+++ Excerpt provided

Thursday, September 3, 2015

Greatest. Meetings. Ever.

Answering The Stewball Quiz: And now back to the Stewball Quiz (see Dissecting Stewball), which consisted of exactly one question.


1.
Based upon all that you have read in this blog post -
to what great historical event may the formation of
Peter, Paul and Mary as a folk group be compared?
Explain.


First, a little (very little) history about the formation of Peter, Paul and Mary. It all started with Peter Yarrow, as Wikipedia tells us:
Yarrow began singing in public during his last year at Cornell while participating in Professor Harold Thompson's popular American Folk Literature course, colloquially known on campus as "Romp-n-Stomp."   
The experience of performing in front of a large audience was a thrilling one for Yarrow, who discovered he loved it. He branched out to lead community sings on weekends. 
Upon graduation he played in folk clubs in New York City, appeared on the CBS television show, Folk Sound USA, and the following summer performed at the Newport Folk Festival, where he met manager and musical impressario [Albert] Grossman
One day, the two were at Israel Young's Folklore Center in Greenwich Village discussing Grossman's idea for a new group that would be "an updated version of the Weavers for the baby-boom generation ... with the crossover appeal of the Kingston Trio". 
Yarrow noticed a picture of Mary Travers on the wall and asked Mr. Grossman who she was. 
“That’s Mary Travers,” Grossman said. “She’d be good if you could get her to work."
The lanky, blonde Kentucky-born Travers was well connected in Greenwich Village folk song circles. While still a high school student at the progressive Elizabeth Irwin High School she had been picked out by Elizabeth Irwin's chorus leader Robert De Cormier to sing in a trio called The Song Swappers, backing up Pete Seeger in the 1955 Folkways LP reissue of the Almanac Singers' The Talking Union and two other albums. 
As well as performing twice with Seeger at Carnegie Hall, Travers had also played a folksinger in a short-lived Broadway play called The Next President, starring satirist Mort Sahl, but she was known to be painfully introverted and loath to sing professionally.

++++++

_Exercises:_
- 1) Answer these questions from the blog post:
(a) What was Professor Harold Thompson's American Folk Literature course called on campus?
(b) At what event did Yarrow meet Albert Grossman?
(c) In what trio did Mary Travers sing while she was still in high school?
- 2) Reproduce the passage of the blog post that begins at the words "Yarrow noticed a" and stops after "to sing professionally.".
- 3) Summarize the blog post in two sentences.
The material is unrelated to the blog post.

+++ Data lines

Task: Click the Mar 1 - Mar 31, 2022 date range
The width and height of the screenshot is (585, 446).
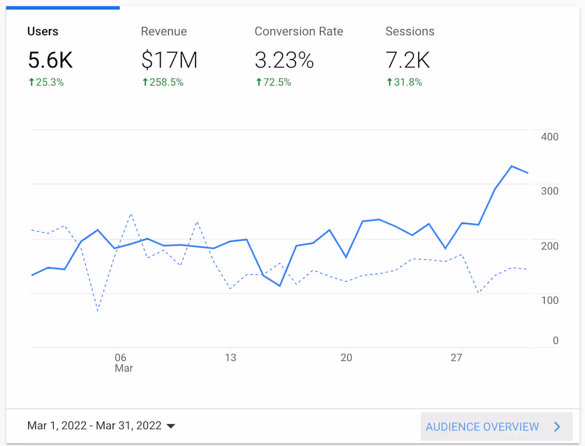Action: pos(94,426)
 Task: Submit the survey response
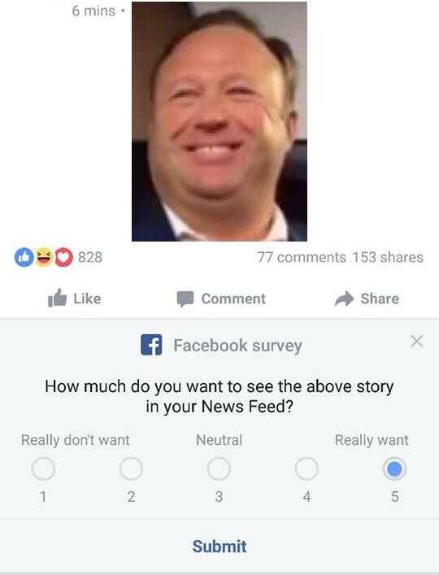pos(220,547)
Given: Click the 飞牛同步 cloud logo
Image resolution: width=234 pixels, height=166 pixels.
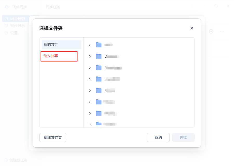Looking at the screenshot, I should pos(7,7).
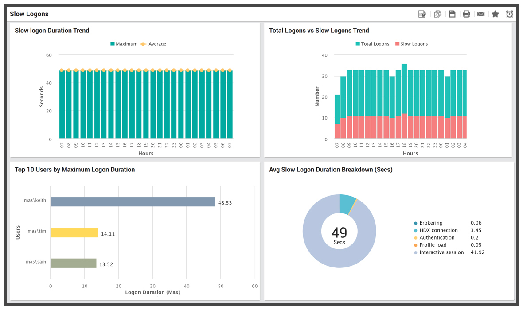The height and width of the screenshot is (310, 523).
Task: Select HDX connection legend entry
Action: point(436,230)
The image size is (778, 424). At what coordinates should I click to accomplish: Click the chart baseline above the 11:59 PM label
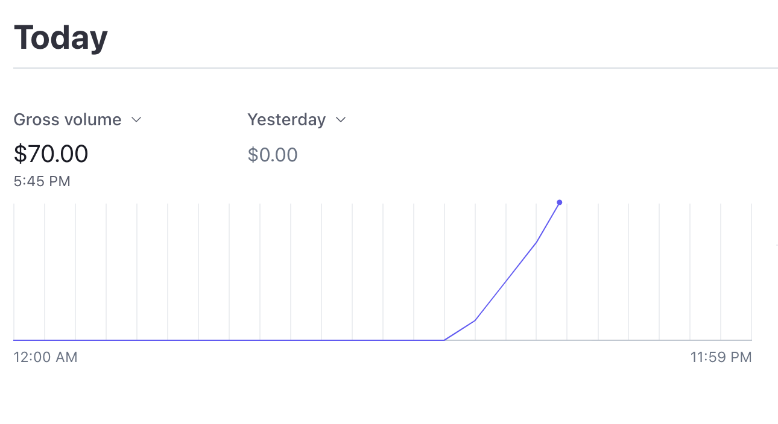click(721, 340)
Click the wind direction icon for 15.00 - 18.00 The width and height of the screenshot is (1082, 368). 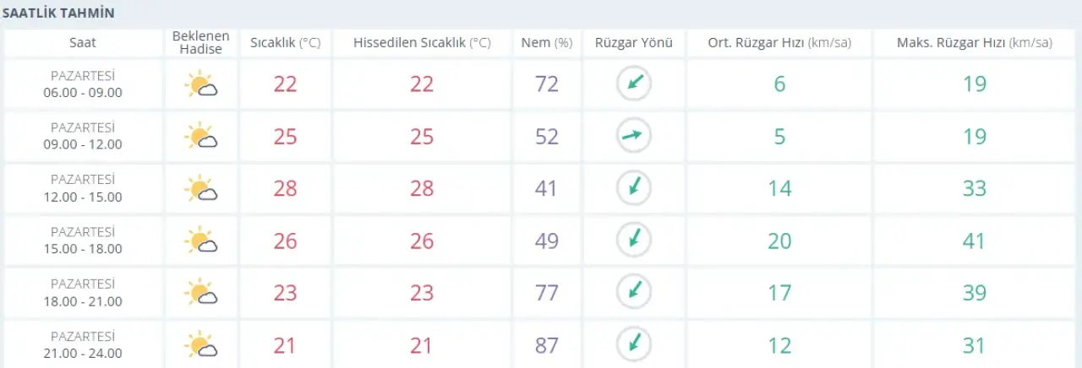click(633, 240)
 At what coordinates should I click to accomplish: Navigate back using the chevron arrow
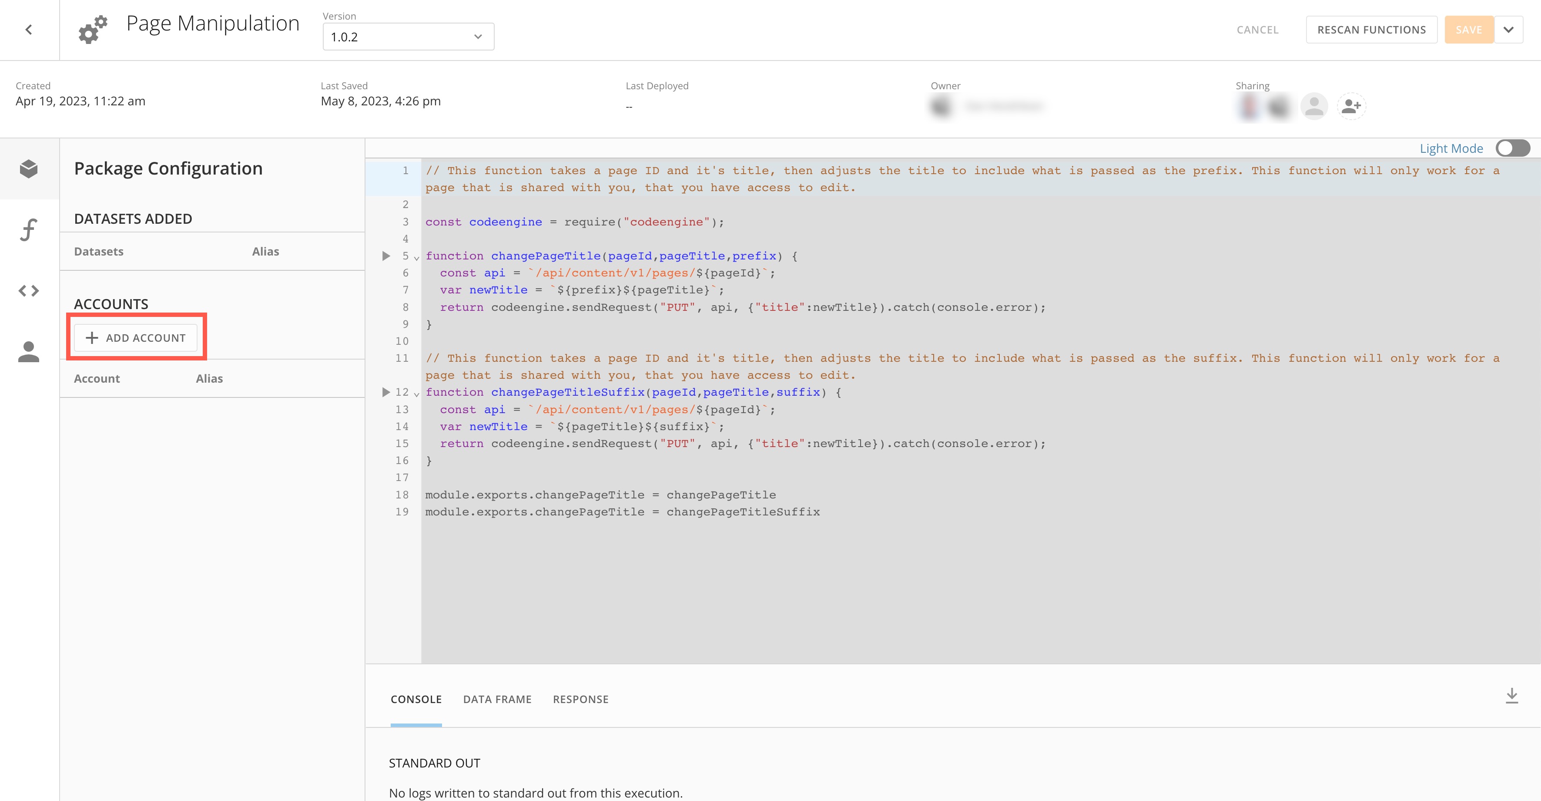(x=28, y=29)
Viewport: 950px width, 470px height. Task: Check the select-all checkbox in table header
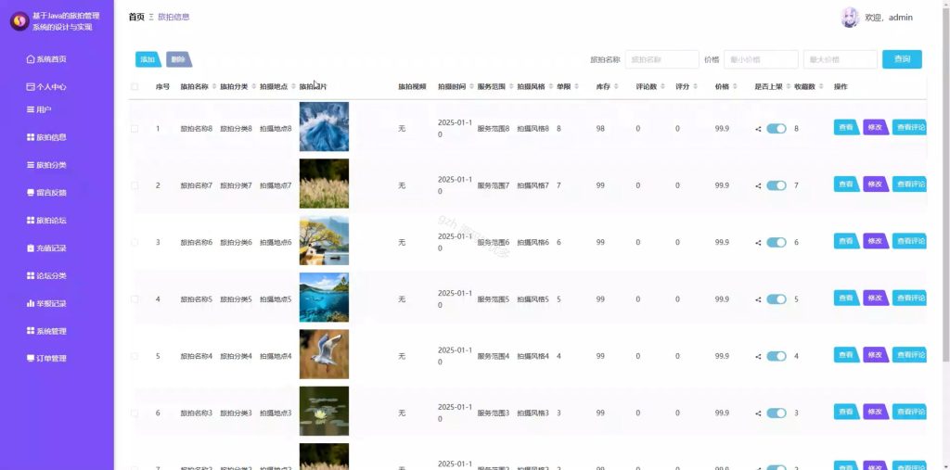(135, 86)
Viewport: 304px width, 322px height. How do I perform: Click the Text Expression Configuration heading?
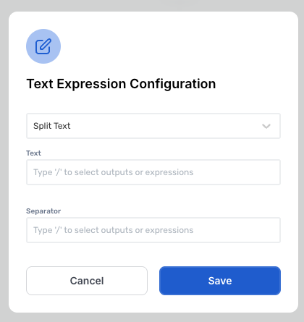(121, 84)
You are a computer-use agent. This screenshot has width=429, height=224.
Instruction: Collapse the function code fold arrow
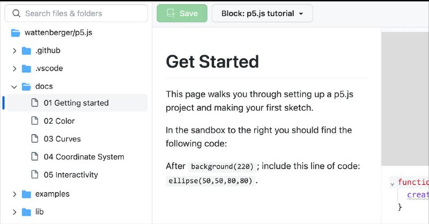point(392,184)
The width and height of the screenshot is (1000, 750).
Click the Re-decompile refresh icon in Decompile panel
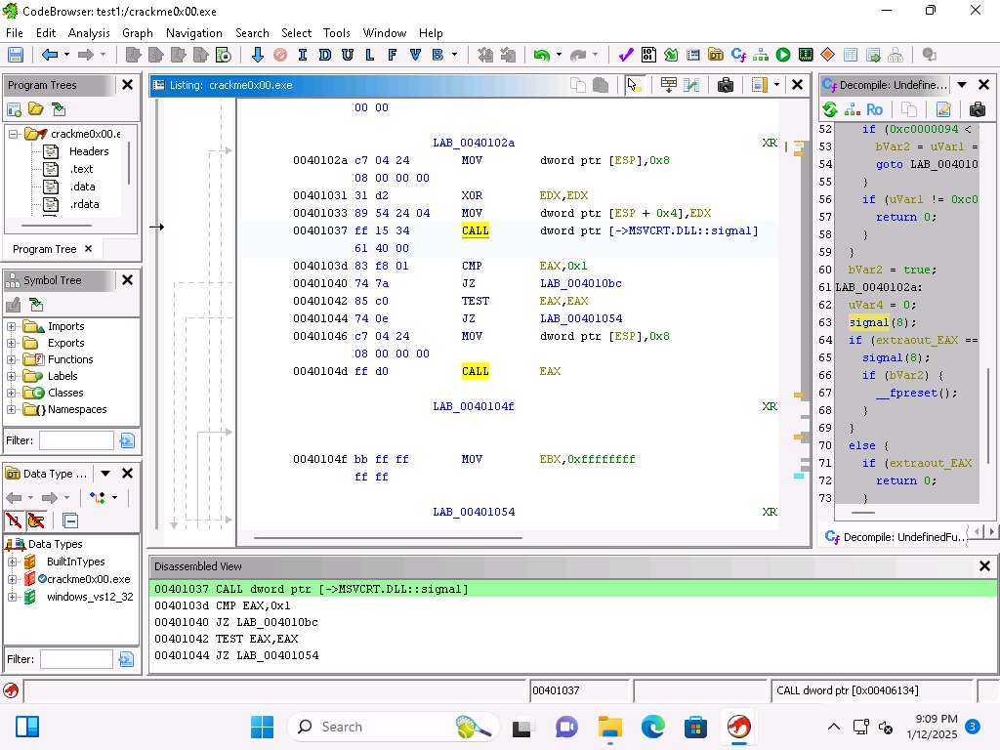coord(830,110)
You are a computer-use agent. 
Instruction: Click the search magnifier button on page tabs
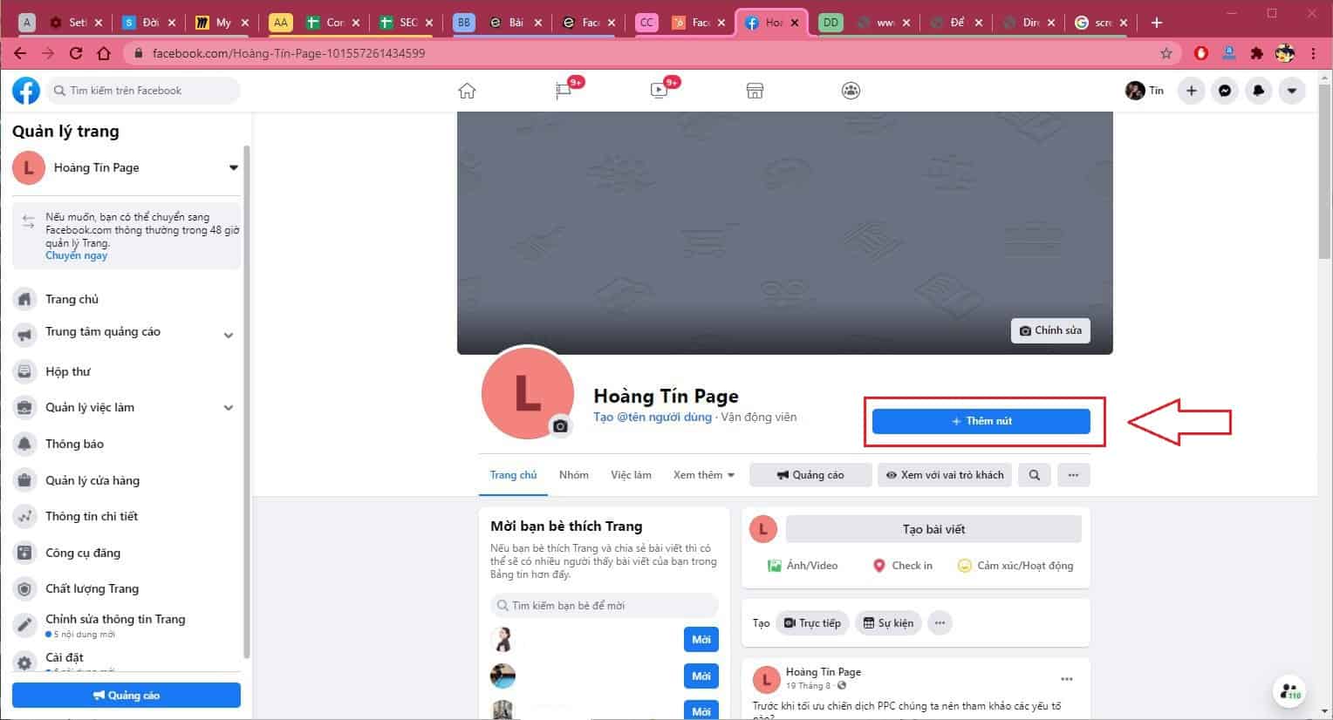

++++++

_Expected answers:_
- 1)
(a) "Romp-n-Stomp."
(b) The Newport Folk Festival.
(c) The Song Swappers.

- 2)
Yarrow noticed a picture of Mary Travers on the wall and asked Mr. Grossman who she was. 
“That’s Mary Travers,” Grossman said. “She’d be good if you could get her to work."
The lanky, blonde Kentucky-born Travers was well connected in Greenwich Village folk song circles. While still a high school student at the progressive Elizabeth Irwin High School she had been picked out by Elizabeth Irwin's chorus leader Robert De Cormier to sing in a trio called The Song Swappers, backing up Pete Seeger in the 1955 Folkways LP reissue of the Almanac Singers' The Talking Union and two other albums. 
As well as performing twice with Seeger at Carnegie Hall, Travers had also played a folksinger in a short-lived Broadway play called The Next President, starring satirist Mort Sahl, but she was known to be painfully introverted and loath to sing professionally.

- 3) The blog post sets out to answer its one-question Stewball Quiz by recounting how Peter Yarrow began singing in public at Cornell, played folk clubs and television, and met manager Albert Grossman at the Newport Folk Festival. While Grossman was describing an idea for an updated Weavers-style group, Yarrow noticed a picture of Mary Travers, a well-connected Greenwich Village singer who had backed Pete Seeger but was painfully introverted and loath to sing professionally.